## PROVIDED DATA
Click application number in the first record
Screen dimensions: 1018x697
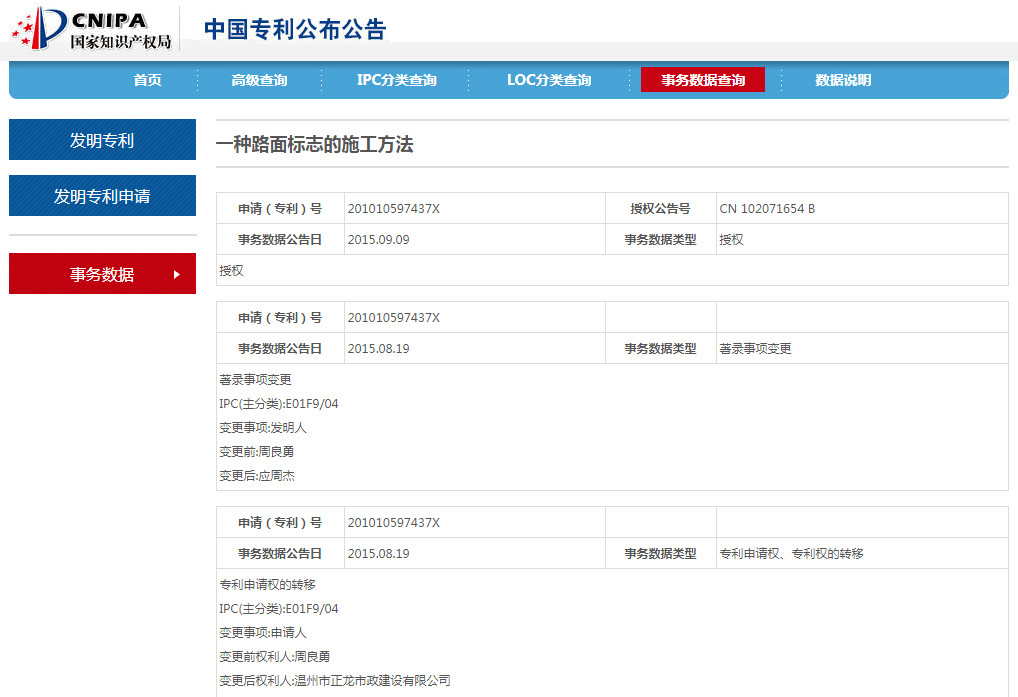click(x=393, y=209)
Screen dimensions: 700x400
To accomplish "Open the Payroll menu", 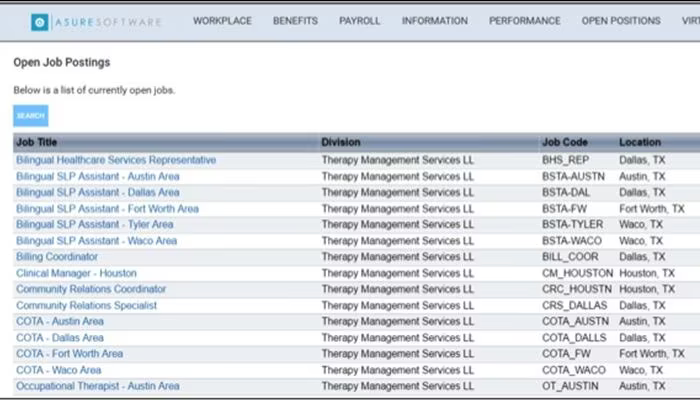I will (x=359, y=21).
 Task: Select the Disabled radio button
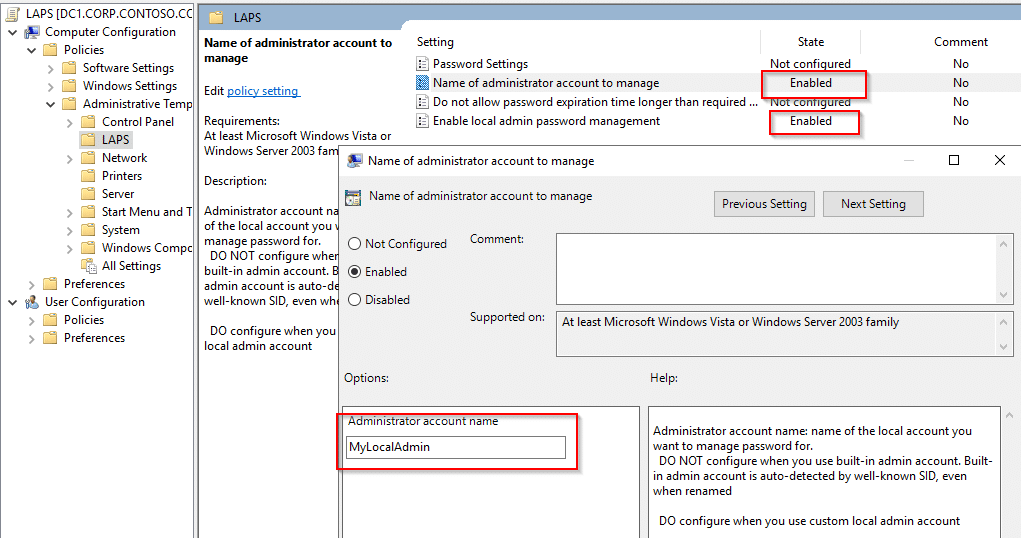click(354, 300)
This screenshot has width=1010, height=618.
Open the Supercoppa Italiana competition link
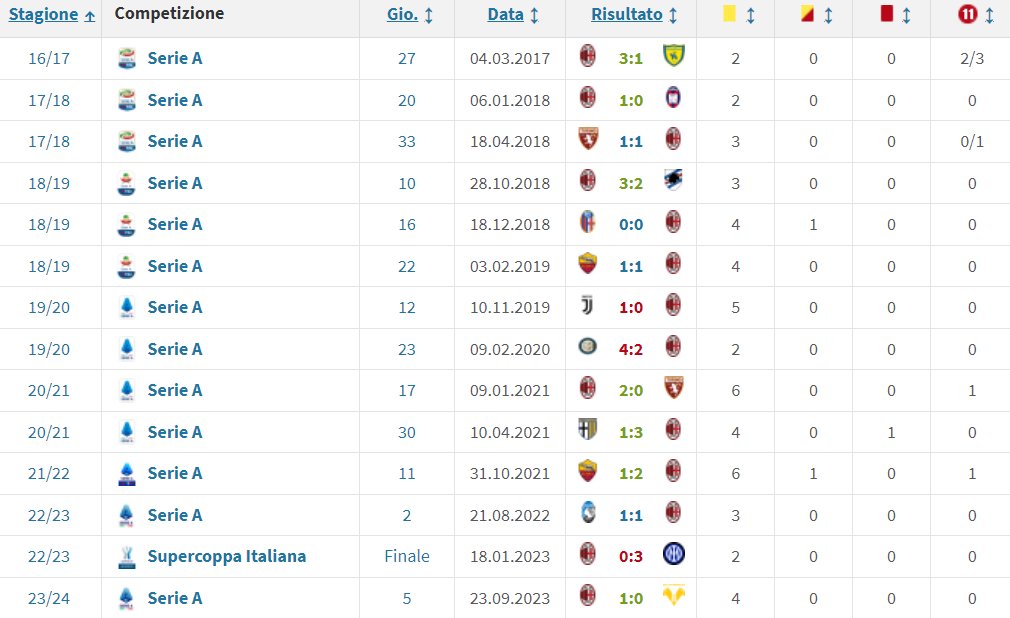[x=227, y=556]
---
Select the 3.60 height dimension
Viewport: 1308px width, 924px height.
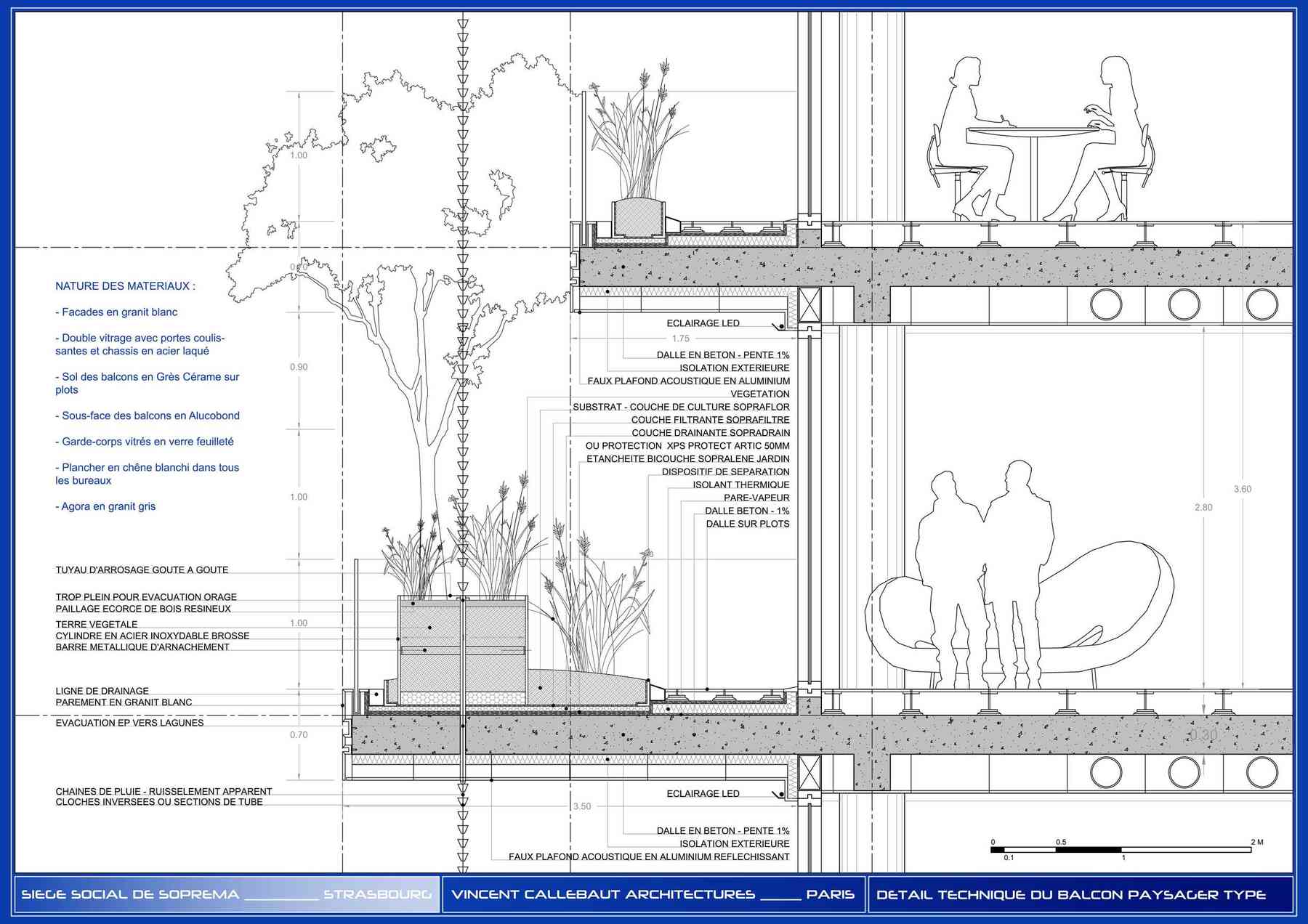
==
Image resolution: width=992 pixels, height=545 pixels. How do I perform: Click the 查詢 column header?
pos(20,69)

## DESCRIPTION OF THE TASK
Retype only the lines above between the line with "Select the 3.60 height dimension" and the line with "Viewport: 1308px width, 924px height.", counting those two lines as well, and keep every character as it is.

## ANSWER TO THE EXERCISE
Select the 3.60 height dimension
Viewport: 1308px width, 924px height.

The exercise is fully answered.